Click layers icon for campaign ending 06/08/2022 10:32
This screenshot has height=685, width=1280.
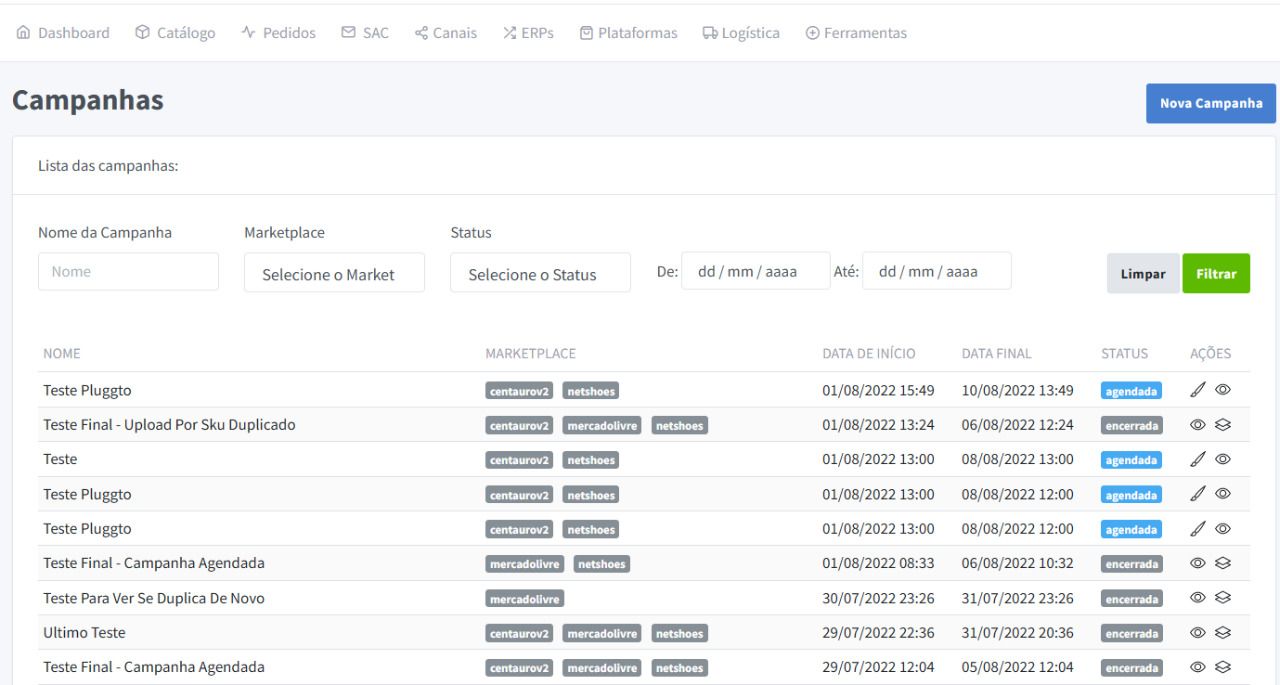[1222, 563]
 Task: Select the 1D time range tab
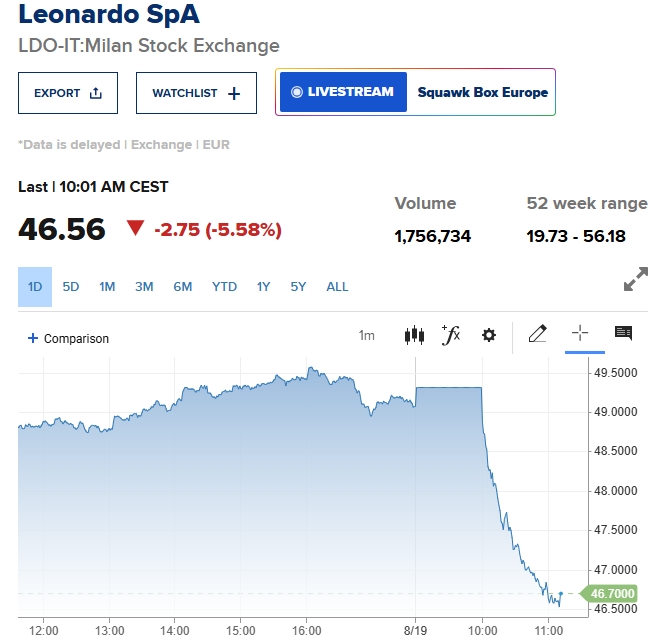pyautogui.click(x=35, y=287)
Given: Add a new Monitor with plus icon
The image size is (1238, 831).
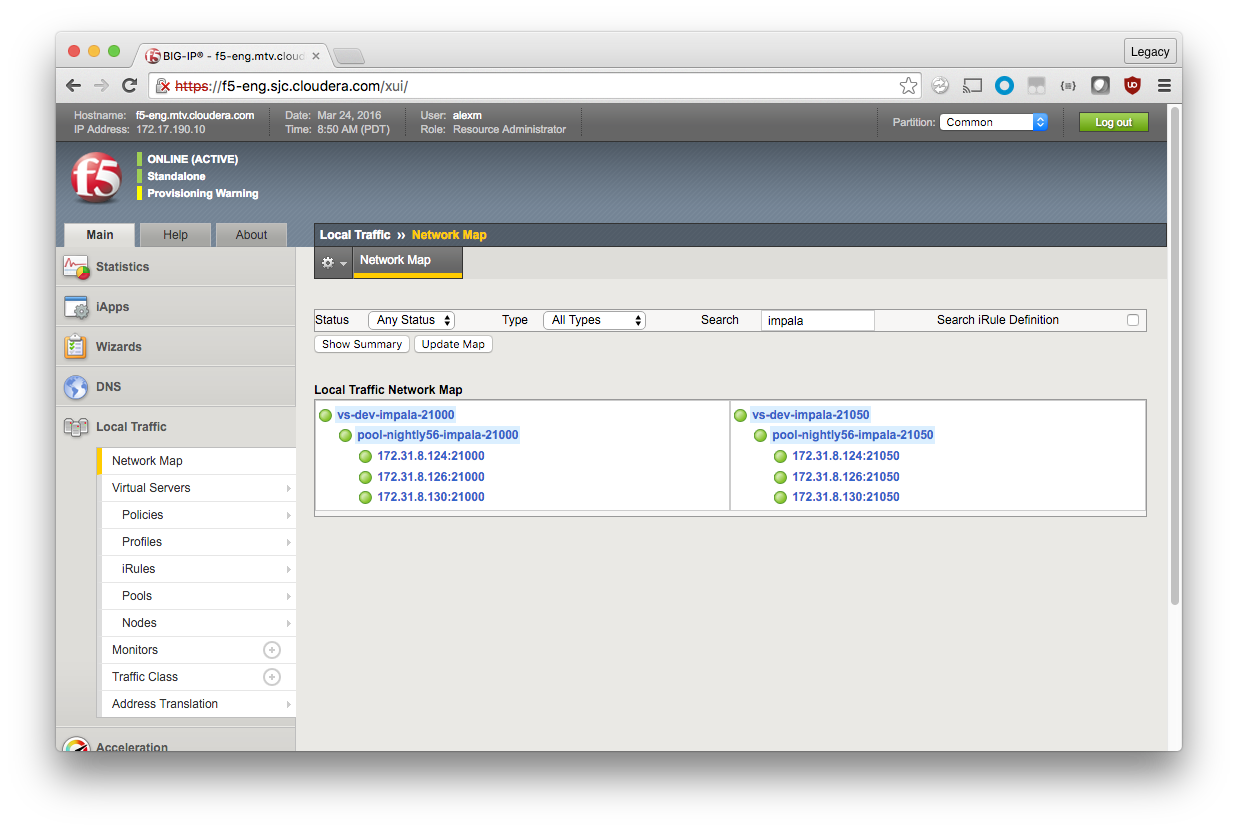Looking at the screenshot, I should click(271, 650).
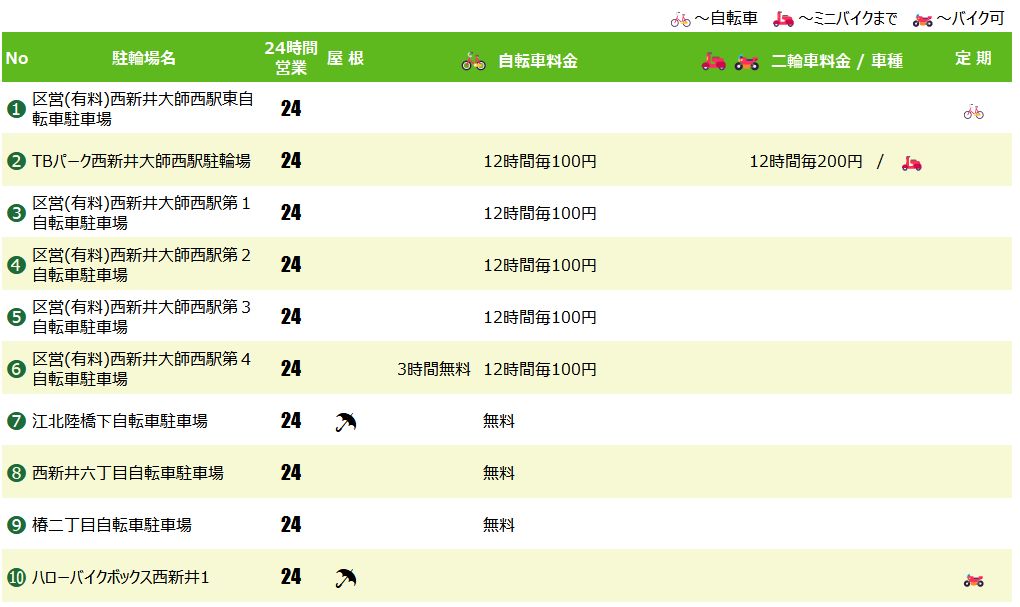Open 西新井六丁目自転車駐車場 entry
The image size is (1020, 607).
[x=128, y=473]
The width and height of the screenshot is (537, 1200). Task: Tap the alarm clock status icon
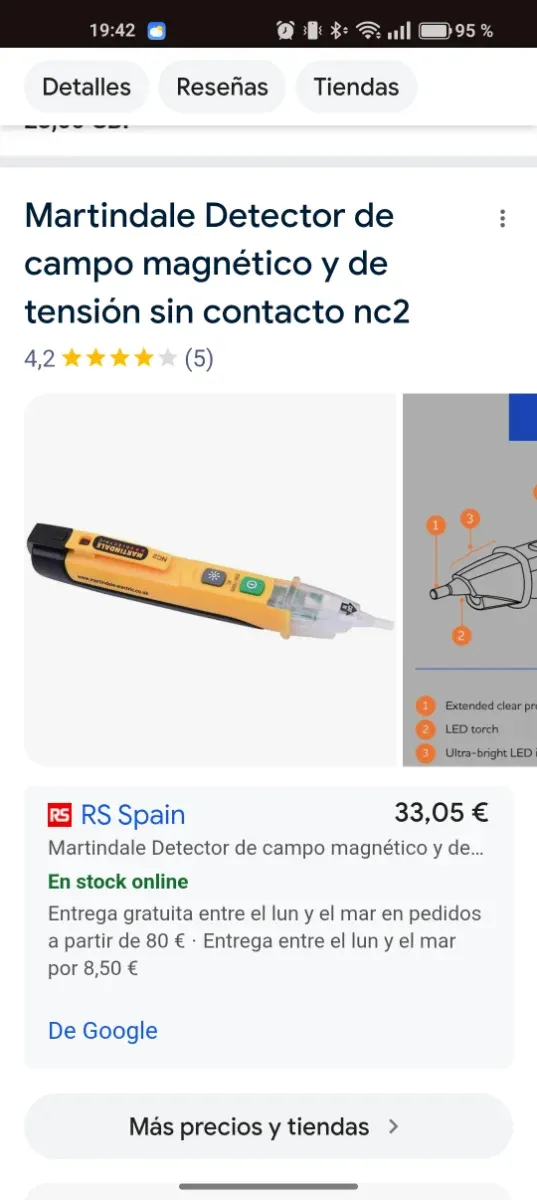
■ ■ ■ ■ ■
=== WORK TO COMPLETE ===
Could you give the material above again, exactly and without its pictures?

=== WRITTEN RESPONSE ===
Click layers icon for campaign ending 06/08/2022 10:32
This screenshot has height=685, width=1280.
[1222, 563]
 Task: Select the 1D time range tab
pyautogui.click(x=35, y=287)
Given: Add a new Monitor with plus icon
The image size is (1238, 831).
Looking at the screenshot, I should click(271, 650).
Open 西新井六丁目自転車駐車場 entry
The image size is (1020, 607).
[x=128, y=473]
The width and height of the screenshot is (537, 1200). Task: Tap the alarm clock status icon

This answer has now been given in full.